> **Record extracts**

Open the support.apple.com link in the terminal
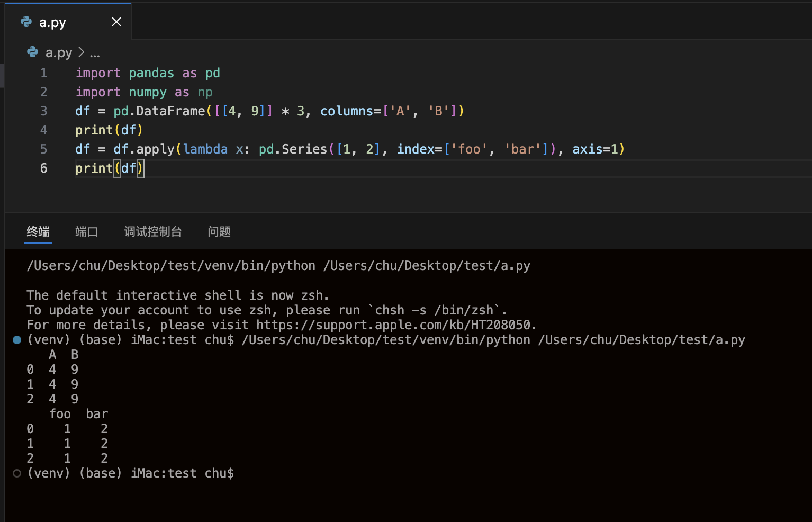 [x=395, y=325]
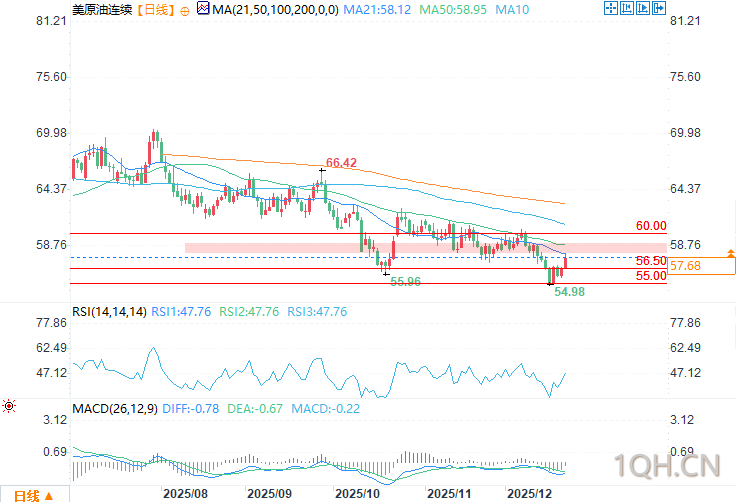Click the red sun-shaped marker icon

pos(9,406)
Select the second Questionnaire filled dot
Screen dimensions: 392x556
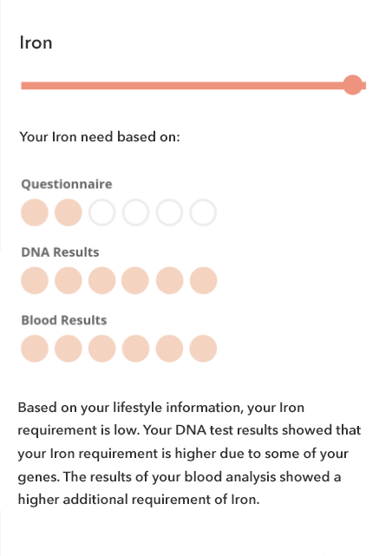point(69,213)
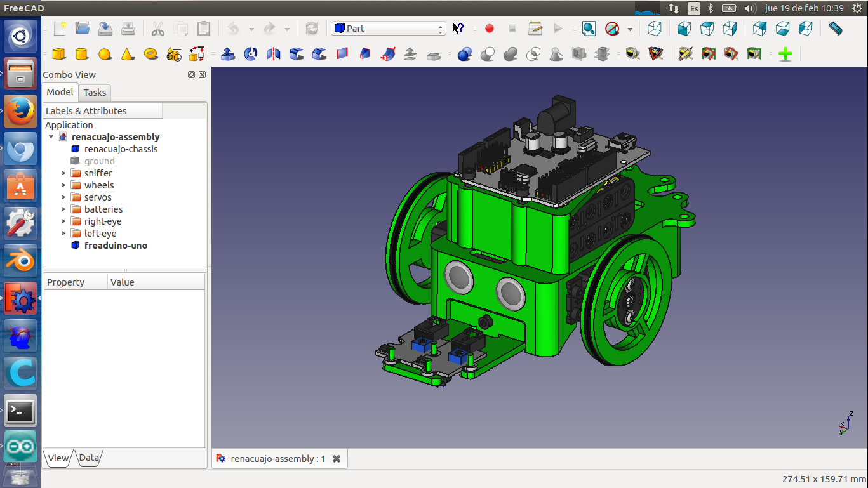Open the draw style dropdown arrow
The height and width of the screenshot is (488, 868).
tap(630, 29)
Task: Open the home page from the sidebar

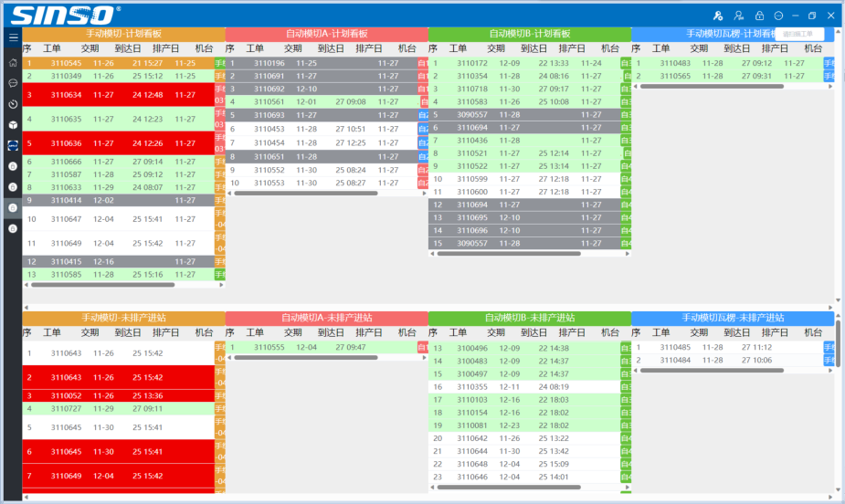Action: click(13, 63)
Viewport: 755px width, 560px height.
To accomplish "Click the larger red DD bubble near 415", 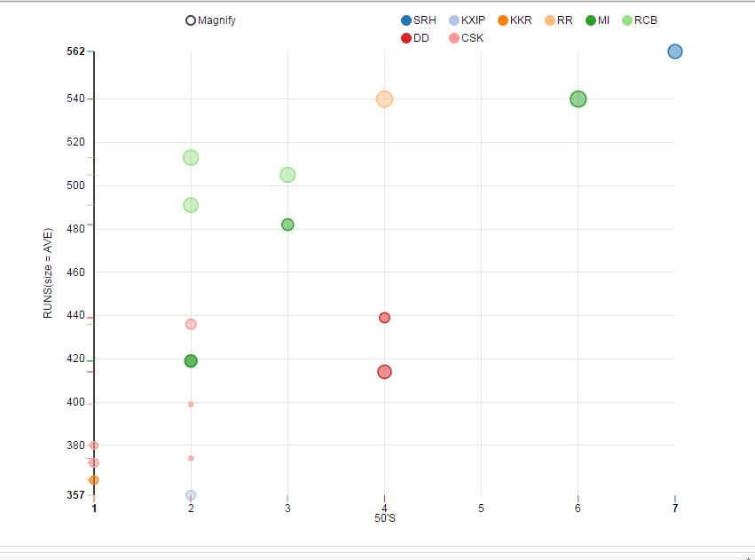I will (384, 372).
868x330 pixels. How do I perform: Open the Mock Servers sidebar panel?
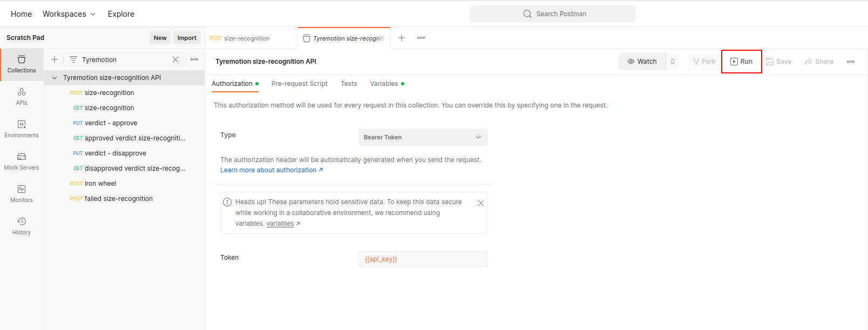click(22, 161)
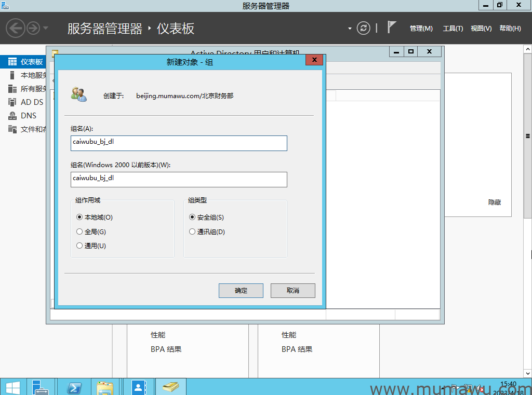
Task: Open the DNS section in Server Manager
Action: click(29, 115)
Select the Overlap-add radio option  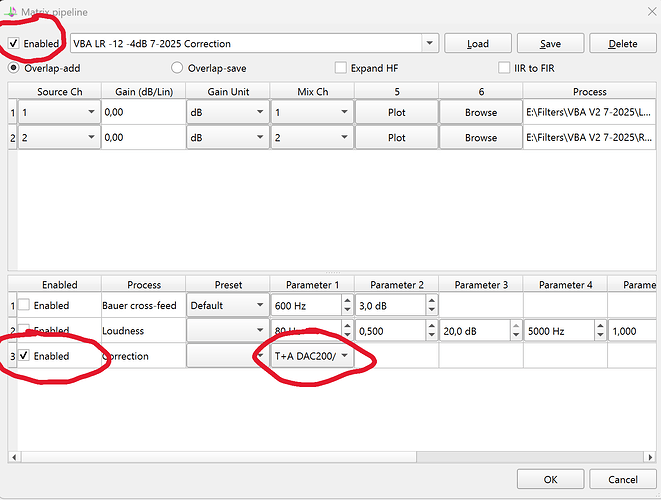(x=14, y=68)
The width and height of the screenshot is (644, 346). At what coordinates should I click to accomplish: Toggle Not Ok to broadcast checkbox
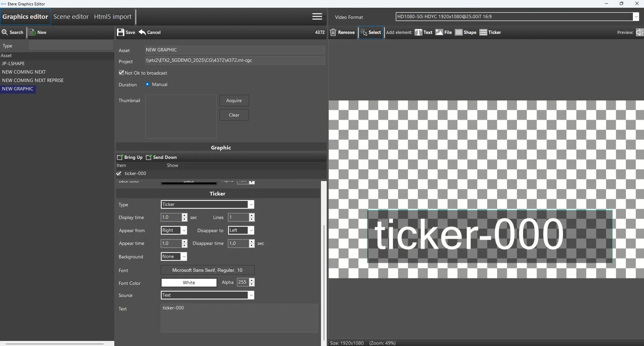pyautogui.click(x=121, y=73)
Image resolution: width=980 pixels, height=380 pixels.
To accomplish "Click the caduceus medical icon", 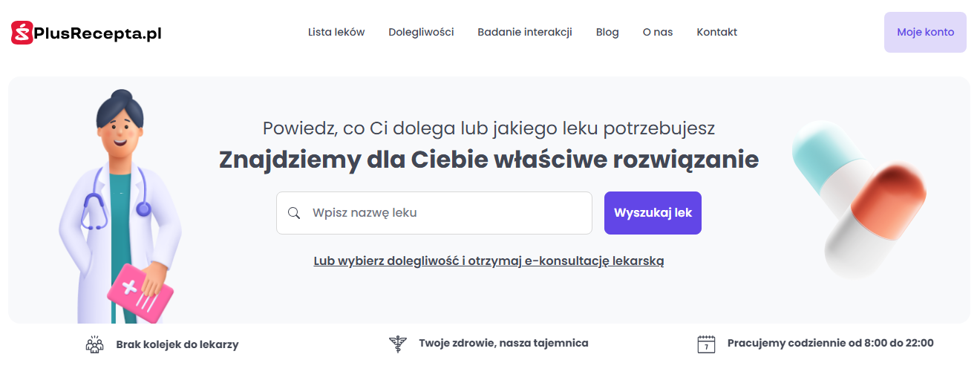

> **Problem description**
Copy exactly the lines that run from the line containing "The width and" to the end of the data above, keeping both end lines and leaving out all pictures.

> **Exercise response**
The width and height of the screenshot is (644, 346). At what coordinates should I click to accomplish: Toggle Not Ok to broadcast checkbox
pyautogui.click(x=121, y=73)
Image resolution: width=980 pixels, height=380 pixels.
To accomplish "Click the caduceus medical icon", 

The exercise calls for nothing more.